Task instructions:
When you reach the line containing "This screenshot has height=420, width=610.", start transcribing exactly and continue through the last line of the data, skipping every picture.

Source material:
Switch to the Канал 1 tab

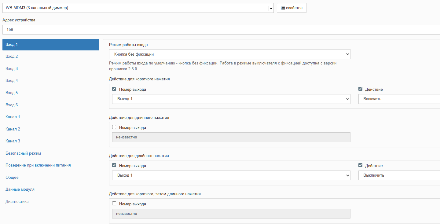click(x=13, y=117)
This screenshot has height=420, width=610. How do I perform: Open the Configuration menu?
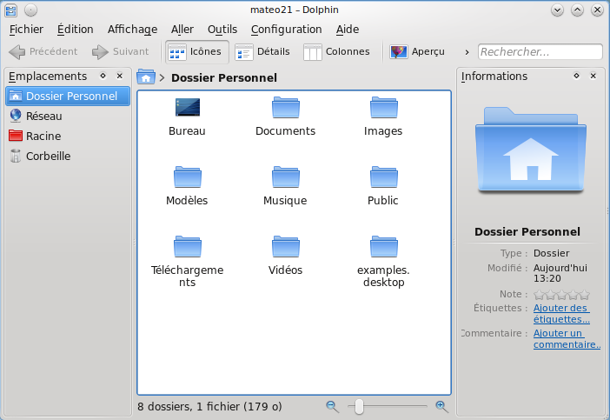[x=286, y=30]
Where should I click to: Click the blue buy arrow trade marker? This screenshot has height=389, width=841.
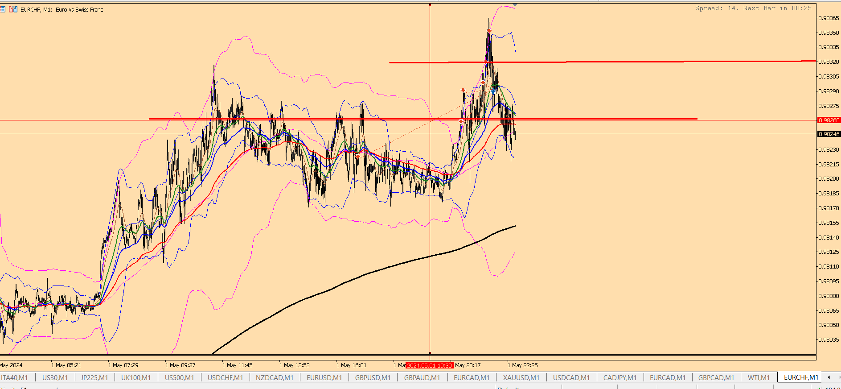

Solution for this task:
This screenshot has height=420, width=610. How do I perform: Open the Configuration menu?
[x=286, y=30]
Where should I click to: Click the blue buy arrow trade marker? This screenshot has height=389, width=841.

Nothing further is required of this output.